Vous serez comme des dieux

10 octobre 2020

C’est avec ces paroles que le serpent du livre de la Genèse gagne à sa cause Adam et Eve : « vous serez comme des dieux qui connaissent le bien et le mal » (Gn. 3, 5) et ainsi les enchaîne au péché qui les sépare de Dieu.
 Le péché originel est trop souvent présenté de manière caricaturale comme le fait de « croquer la pomme », c’est-à-dire pour l’homme et la femme de s’unir, comme si l’amour était un péché alors même que nous avons foi en un Dieu qui est Amour. Cette présentation simpliste et caricaturale nous conduit trop souvent à évacuer l’idée même de péché et du péché originel en particulier, comme anecdotique, légendaire, poétique, sans valeur réelle.
 Le récit de la Genèse nous enseigne autre chose. Le péché originel - non seulement le péché qui est à l’origine, mais qui est la racine même de tout péché - est avant tout un acte d’orgueil par lequel l’homme non seulement prend la place de Dieu, mais encore s’en sépare et va jusqu’à l’ignorer, voire en nier son existence. L’homme croit trouver sa liberté en se dispensant de « l’hypothèse » de Dieu.
 Celui qui ignore puis nie Dieu pense, dans un premier temps, s’en libérer. Ce faisant, il se livre, pieds et poings liés à d’autres dieux : passions, idéologies, idées fausses, intérêts personnels, plaisirs immédiats, jugements hâtifs, réactions épidermiques, sensibles et subjectives, ou pire encore la loi du plus grand nombre qui ne fait qu’additionner des subjectivités ! Or, l’addition d’erreurs n’a jamais fait une vérité ! Abandonnant tout bon-sens, le sens même de la réalité, du monde, des choses, de toute vie, il veut contraindre la réalité à son idée, à son idéologie, à ses passions. Et il est alors capable de travestir tout cela dans de bonnes intentions, sous le couvert d’un supposé humanisme. Et c’est cela qu’il met à la place de Dieu. Il remplace Dieu par des dieux ou pour mieux dire par des idoles. Les idoles sont des succédanées de Dieu, qui donnent l’impression d’être la même réalité, en apparence, mais qui en fait, n’en a aucune des qualités ou des vertus.

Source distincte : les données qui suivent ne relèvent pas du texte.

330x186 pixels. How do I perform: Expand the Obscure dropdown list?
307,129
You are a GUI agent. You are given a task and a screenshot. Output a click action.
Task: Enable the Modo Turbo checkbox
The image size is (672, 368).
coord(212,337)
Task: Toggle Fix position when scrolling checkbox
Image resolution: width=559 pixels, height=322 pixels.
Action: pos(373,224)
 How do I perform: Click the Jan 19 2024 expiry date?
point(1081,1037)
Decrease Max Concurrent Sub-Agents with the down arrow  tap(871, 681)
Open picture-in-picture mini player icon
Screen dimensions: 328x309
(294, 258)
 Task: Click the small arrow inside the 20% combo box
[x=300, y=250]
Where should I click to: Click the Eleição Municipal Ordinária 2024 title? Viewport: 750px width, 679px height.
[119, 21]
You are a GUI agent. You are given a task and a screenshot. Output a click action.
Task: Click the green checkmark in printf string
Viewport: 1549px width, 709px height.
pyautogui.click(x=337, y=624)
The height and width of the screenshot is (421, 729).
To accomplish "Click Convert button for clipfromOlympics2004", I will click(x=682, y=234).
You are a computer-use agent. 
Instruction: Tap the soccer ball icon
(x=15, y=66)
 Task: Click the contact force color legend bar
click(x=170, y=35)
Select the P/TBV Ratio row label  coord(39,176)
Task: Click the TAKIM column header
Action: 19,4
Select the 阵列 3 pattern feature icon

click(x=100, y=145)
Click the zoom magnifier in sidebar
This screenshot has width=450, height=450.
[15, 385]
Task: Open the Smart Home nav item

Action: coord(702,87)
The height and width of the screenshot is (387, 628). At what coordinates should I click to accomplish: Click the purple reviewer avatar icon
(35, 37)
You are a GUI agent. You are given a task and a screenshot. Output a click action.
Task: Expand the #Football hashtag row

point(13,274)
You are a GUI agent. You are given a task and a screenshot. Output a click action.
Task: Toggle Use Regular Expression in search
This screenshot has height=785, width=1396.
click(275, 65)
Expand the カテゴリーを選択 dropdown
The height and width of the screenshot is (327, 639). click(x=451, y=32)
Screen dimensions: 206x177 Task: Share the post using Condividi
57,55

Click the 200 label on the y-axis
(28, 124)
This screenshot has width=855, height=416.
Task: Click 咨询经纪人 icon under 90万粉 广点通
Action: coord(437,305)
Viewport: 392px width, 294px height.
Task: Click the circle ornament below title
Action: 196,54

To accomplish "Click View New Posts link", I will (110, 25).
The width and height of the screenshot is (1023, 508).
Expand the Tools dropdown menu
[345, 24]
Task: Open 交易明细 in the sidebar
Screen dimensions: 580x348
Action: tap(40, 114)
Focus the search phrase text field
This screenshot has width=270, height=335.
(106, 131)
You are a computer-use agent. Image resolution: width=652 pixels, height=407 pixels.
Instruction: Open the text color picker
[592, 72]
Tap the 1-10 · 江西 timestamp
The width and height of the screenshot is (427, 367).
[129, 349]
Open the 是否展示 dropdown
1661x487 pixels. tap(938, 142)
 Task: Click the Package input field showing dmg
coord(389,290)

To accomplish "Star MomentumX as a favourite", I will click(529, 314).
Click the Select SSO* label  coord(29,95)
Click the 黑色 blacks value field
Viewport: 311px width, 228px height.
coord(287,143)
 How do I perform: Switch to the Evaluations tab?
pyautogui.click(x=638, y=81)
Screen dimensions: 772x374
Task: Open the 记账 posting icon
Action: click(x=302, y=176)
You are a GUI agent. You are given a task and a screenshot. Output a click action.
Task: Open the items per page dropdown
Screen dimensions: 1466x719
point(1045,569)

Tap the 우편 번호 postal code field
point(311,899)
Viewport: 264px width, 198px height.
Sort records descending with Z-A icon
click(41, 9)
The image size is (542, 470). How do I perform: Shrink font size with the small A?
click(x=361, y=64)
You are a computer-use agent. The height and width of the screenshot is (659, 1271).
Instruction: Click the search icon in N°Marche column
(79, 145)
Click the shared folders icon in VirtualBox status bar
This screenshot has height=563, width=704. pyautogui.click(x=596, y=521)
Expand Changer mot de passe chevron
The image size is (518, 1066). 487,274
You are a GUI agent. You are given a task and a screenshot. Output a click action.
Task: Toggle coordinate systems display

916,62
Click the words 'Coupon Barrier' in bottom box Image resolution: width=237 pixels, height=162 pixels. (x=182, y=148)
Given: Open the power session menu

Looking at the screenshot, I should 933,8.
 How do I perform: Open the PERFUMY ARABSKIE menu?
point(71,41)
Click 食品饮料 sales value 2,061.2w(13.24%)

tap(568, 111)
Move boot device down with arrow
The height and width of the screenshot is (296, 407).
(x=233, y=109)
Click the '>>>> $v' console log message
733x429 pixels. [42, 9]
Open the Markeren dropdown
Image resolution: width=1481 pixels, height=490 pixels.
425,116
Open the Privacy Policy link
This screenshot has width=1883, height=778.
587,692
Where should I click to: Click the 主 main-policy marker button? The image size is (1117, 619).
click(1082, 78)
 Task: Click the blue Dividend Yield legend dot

 Connaître le bien et le mal, dans la Genèse, ce n’est pas simplement en avoir une connaissance, ou la capacité de discerner la réalité du bien et du mal – ce qui est une bonne chose, voire qui est un des éléments qui distingue l’homme de toute autre créature -, mais c’est s’attribuer le pouvoir – bien illusoire – de décider de ce qui est bien ou mal, par un acte d’autorité, par une décision personnelle, ou la prétendue volonté du peuple, trop souvent manipulée.
 Lorsque d’une manière ou d’une autre l’homme croit se libérer de Dieu, il s’enchaîne lui-même, et laisse la porte ouverte aux conséquences les plus imprévisibles. La première punition, n’est pas d’abord celle de la damnation, mais celle d’un désordre du monde et de l’humanité. Étonnamment, alors même que l’homme veut se dispenser de Dieu, lorsqu’il doit subir les conséquences de ses propres erreurs, de son idéologie, de son imprudence, de son orgueil, il se tourne vers Dieu en accusateur !
 Plus que jamais, précisément parce que nos moyens techniques se sont développés, nous devons être non seulement prudent, mais humble, devant la Création (êtres humains, animaux, végétation...), devant les hommes, devant Dieu.